Тетя Надя отвернулась от меня, ладонью утерла глаза.
– Через два дня сорок дней будет, надо помянуть. Ты останешься?
– Нет, я сегодня же обратно. Завтра утром у нас полеты.
– Ты не беспокойся, – снова заговорила тетя Надя. – Федор любит ее, балует, он в последнее время и выпивать перестал.
* * *
В субботу, когда мы по обыкновению сидели на вышке и ждали вечерних пассажиров, к нам заглянул начальник аэропорта, поманил меня пальцем.
– Сейчас из города звонили, – тревожно поблескивая темными птичьими глазами, сообщил он. – Говорят, твой брат утром ушел в школу и не вернулся.
– Как, когда ушел?
– Вроде сегодня, – наморщил лоб Елисеев. – Хозяйка звонила, но я не разобрал, плохо слышно было.
– Опять где-то загулял, – скрывая возникшее беспокойство, буркнул я.
– Верно, я тоже так подумал, – согласился со мной Елисеев. – Из мухи слона делают.
Он еще немного потоптался на вышке, мы поговорили о том о сем, затем он ушел к себе.
«Может, забрел куда-нибудь», – вновь подумал я о брате. Такое у него замечалось и раньше. Не сказав никому ни слова, не предупредив, уйдет куда-нибудь, заиграется, а дома мать с ума сходит. А мы в это время ищем его по всему поселку. Дальше – больше: к розыску присоединяются друзья, знакомые, брата ищут в овраге, на речке. К вечеру, когда розыски достигают тупика, когда мать начинает рвать на себе волосы, Костя появляется сам, смотрит на всех непонимающими глазами. «В чем дело, из-за чего шум?» – написано у него на лице.

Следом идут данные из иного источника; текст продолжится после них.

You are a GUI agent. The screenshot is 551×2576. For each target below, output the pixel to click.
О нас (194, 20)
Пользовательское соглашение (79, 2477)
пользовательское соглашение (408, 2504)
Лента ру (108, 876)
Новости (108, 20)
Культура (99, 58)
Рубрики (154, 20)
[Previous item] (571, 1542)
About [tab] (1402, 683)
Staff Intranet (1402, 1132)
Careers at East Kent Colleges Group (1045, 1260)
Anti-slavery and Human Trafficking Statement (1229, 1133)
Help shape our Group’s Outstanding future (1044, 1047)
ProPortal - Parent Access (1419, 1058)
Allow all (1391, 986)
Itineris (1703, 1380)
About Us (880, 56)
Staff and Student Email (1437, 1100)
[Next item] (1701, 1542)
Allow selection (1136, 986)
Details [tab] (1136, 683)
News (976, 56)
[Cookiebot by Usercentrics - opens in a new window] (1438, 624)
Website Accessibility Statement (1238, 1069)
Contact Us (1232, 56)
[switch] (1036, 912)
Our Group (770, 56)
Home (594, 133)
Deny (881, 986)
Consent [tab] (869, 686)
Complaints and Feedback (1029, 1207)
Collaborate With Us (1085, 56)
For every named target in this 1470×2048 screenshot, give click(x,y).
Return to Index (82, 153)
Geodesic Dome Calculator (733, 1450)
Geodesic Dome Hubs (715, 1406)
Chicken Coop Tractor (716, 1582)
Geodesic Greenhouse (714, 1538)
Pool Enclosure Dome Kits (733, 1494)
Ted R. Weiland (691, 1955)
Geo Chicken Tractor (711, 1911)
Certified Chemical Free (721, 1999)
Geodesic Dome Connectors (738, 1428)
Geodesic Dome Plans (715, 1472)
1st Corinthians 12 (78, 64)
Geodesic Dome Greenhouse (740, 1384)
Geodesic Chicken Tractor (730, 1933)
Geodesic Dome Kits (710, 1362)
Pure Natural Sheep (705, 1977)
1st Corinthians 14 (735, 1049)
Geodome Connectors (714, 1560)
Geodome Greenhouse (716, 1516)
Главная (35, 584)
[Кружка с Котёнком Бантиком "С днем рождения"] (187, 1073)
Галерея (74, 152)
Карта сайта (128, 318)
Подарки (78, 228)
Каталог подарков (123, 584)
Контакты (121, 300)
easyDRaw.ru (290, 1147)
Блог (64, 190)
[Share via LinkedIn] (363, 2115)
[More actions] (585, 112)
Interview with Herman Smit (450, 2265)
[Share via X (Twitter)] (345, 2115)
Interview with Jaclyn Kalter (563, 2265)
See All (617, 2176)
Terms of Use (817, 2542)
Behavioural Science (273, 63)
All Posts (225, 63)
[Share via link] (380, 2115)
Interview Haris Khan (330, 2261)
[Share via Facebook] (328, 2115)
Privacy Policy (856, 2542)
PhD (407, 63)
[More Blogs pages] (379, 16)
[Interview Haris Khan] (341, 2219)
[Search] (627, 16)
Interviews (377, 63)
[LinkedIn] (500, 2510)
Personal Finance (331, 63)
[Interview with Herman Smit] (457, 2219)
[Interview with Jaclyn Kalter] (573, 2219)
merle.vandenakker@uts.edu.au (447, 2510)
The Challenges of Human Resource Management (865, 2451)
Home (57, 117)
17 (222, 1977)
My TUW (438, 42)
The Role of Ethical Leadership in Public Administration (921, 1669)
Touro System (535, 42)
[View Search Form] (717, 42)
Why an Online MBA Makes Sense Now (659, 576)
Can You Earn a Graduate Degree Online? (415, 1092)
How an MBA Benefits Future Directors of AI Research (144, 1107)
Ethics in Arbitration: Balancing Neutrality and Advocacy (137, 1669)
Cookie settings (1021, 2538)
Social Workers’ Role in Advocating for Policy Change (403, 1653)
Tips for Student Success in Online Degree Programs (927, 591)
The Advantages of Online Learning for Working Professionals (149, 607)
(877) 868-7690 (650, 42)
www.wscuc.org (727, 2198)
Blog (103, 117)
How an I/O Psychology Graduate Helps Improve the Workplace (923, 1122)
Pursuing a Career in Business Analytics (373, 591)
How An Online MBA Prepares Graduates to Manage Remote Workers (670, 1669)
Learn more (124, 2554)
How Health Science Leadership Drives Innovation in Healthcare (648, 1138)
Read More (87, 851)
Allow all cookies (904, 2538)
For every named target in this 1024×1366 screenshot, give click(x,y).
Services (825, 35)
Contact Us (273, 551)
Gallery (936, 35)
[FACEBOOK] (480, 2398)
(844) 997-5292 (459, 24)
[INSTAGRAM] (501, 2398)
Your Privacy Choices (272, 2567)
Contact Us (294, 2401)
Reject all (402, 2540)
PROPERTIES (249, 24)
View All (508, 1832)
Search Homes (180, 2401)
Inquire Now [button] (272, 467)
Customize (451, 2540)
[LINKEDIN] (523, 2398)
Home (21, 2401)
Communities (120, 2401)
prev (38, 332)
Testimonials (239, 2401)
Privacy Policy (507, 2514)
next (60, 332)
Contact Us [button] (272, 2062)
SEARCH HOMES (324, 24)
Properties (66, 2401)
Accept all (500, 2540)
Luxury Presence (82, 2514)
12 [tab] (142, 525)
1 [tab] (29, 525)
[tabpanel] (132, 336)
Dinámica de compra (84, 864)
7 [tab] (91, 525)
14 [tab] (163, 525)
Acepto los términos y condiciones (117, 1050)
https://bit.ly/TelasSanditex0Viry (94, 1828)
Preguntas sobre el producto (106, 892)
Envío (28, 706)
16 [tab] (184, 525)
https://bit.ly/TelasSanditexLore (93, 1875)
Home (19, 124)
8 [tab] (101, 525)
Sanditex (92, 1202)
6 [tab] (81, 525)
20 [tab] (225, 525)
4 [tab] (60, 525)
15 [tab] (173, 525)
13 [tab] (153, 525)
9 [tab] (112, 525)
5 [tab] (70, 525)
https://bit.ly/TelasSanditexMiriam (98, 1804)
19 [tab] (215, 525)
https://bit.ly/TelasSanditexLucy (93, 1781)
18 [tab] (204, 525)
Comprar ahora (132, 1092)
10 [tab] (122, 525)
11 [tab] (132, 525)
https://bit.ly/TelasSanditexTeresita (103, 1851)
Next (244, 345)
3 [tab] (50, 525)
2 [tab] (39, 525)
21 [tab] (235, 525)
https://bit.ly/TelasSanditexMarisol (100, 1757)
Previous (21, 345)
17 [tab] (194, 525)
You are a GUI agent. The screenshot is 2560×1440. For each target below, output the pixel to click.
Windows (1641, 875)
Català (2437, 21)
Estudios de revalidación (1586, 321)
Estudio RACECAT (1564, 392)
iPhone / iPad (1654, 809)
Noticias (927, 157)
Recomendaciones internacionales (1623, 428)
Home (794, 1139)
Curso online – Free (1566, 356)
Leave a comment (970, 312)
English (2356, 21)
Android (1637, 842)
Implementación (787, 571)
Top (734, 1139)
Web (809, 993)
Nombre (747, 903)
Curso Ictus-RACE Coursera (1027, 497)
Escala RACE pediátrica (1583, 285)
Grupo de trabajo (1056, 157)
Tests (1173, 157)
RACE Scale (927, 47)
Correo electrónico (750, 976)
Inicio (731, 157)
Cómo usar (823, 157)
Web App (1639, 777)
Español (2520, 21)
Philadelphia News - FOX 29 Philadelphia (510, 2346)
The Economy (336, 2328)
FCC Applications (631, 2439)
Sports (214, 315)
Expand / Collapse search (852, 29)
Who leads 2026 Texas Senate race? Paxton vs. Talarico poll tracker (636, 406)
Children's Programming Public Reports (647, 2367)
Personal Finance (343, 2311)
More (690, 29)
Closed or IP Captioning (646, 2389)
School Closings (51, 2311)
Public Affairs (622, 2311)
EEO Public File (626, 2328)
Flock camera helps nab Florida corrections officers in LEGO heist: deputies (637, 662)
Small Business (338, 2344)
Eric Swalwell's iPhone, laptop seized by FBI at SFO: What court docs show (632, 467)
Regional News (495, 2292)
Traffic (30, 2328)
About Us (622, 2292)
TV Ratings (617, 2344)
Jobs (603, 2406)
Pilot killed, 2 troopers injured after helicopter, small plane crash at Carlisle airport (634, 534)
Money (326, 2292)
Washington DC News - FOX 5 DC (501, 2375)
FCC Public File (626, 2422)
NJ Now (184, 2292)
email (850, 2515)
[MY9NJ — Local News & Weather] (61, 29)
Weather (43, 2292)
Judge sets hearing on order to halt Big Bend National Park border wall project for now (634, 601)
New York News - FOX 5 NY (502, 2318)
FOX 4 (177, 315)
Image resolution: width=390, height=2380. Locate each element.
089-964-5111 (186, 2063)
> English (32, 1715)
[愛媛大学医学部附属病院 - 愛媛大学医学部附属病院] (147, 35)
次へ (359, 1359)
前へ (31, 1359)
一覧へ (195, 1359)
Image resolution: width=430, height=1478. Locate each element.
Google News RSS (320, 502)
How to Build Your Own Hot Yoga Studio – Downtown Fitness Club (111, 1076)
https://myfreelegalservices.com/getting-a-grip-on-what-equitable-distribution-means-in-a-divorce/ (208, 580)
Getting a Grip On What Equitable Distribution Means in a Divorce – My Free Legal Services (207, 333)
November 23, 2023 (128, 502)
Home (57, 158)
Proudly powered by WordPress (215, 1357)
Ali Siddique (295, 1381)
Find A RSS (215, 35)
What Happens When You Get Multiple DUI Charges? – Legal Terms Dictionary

«Приеду домой, выдеру, – решил я. – Будет знать, как шататься».
Некоторое время спустя пришла радиограмма от Сорокина. Он приказал нам оставить самолет в Холодных Ключах, а самим вылетать на базу пассажирами.
– Значит, дело серьезное, – сказал Добрецов. – Придется лететь.
Мы сходили в гостиницу, собрали вещи, после чего вновь поднялись на вышку и стали ждать рейсовый самолет. В это время зазвонил телефон, поступило санитарное задание из Дальней Муи.
– Не раньше и не позже, – раздраженно сказал Добрецов.
Добрецов посмотрел на часы, выглянул в окно. Сквозь обмерзшую с разводьями стеклину виднелась стоянка, на ней копошился техник, зачехлял наш самолет – до захода солнца оставалось чуть больше часа.
– Поздно лететь, да и погода портится, – ткнул в стекло Добрецов.
Облака, неподвижно висевшие над аэродромом, наконец-то собрались с силами, начали сыпать на землю белую крупу. На вышке стало темно, поселок, еще полчаса назад хорошо различимый на косогоре, пропал, растворился в снеге.